Cáceres, an award-winning human rights and environmental activist, was shot dead in her home in 2016. Authorities suspected she was killed because of her activism -- particularly her decade-long fight against plans to build the hydroelectric Agua Zarca Dam on the Gualcarque River, which some consider sacred ground.
The court ruled Thursday that executives of Desa, the company that had a concession to build the Agua Zarca dam, ordered her murder because protests had delayed the project and cost the company money.
Judges convicted two former executives, including Sergio Rodríguez, communities and environment manager and Douglas Bustillo, a former Desa security chief and U.S.-trained former army lieutenant.
The five other men convicted included Mariano Díaz Chávez, a U.S.-trained special forces major who served with Bustillo; Henry Javier Hernández, former special forces sergeant who served with Díaz; Edwin Rapalo; Edilson Duarte Meza; and Oscar Torres.
An eighth defendant, Emerson Duarte Meza, was cleared of charges and freed Thursday.
Cáceres' family members welcomed Thursday's verdict, but were unsatisfied and demanded the masterminds of the murder plot and financiers be brought to justice.

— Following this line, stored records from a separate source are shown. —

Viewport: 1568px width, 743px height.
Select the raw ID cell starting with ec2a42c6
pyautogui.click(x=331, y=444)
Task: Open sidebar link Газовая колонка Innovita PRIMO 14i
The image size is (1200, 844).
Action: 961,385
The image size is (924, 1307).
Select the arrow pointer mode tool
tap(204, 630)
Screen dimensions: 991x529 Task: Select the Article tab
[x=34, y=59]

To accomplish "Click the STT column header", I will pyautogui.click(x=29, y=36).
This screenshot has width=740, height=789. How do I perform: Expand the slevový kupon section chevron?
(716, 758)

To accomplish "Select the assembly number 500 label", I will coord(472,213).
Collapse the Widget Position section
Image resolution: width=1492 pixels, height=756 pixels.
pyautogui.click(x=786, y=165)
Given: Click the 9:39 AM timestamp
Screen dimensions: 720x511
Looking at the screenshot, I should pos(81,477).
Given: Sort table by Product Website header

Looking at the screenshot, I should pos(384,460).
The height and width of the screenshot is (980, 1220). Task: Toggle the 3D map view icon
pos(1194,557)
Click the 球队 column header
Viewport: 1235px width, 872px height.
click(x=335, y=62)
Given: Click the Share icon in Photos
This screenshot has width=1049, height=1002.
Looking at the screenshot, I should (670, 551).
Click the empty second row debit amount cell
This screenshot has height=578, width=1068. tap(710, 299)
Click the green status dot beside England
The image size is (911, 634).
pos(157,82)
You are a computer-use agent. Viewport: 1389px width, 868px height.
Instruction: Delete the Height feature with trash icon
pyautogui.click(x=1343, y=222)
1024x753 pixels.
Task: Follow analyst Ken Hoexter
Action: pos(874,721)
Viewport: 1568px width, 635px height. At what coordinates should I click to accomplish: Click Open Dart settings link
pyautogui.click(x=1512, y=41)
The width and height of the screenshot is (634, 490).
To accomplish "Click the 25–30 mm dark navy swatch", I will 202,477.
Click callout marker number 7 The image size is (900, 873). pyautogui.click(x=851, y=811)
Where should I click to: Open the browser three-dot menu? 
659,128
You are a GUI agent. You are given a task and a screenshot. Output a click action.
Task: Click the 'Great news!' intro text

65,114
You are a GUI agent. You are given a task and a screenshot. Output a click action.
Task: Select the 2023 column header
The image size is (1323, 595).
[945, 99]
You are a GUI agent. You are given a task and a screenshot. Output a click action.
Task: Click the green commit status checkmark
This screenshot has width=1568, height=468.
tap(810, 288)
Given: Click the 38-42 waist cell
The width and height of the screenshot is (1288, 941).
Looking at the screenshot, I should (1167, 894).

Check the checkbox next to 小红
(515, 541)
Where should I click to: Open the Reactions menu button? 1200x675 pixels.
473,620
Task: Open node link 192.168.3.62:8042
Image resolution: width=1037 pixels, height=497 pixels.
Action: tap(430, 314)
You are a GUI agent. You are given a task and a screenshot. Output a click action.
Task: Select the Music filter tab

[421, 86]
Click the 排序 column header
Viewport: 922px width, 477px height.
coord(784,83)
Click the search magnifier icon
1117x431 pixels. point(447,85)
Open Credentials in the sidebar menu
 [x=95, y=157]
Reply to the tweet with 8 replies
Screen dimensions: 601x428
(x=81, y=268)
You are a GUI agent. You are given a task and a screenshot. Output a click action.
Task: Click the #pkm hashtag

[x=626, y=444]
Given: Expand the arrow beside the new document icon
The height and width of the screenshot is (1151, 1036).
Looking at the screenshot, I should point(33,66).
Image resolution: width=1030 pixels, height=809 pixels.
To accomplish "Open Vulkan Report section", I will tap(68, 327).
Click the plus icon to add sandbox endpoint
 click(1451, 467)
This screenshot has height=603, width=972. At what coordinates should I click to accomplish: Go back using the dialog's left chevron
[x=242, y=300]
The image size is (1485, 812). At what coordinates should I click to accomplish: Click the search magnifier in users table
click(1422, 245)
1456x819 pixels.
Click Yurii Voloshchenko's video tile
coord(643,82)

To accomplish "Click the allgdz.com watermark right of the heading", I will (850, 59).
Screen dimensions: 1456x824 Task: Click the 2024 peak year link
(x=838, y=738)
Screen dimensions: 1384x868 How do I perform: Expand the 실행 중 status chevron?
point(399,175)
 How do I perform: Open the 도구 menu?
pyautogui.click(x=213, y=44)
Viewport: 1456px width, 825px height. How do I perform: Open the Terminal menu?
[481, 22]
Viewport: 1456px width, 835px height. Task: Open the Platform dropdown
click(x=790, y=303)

"Today there's no satisfaction, or happiness, but we are glad to see jailed the killers who murdered my mother simply for defending natural resources at a moment when she was defenseless," said Olivia Zuniga, Cáceres's eldest daughter. "We don't want revenge because we are not killers like them, but we demand that the masterminds behind the murder be brought to justice."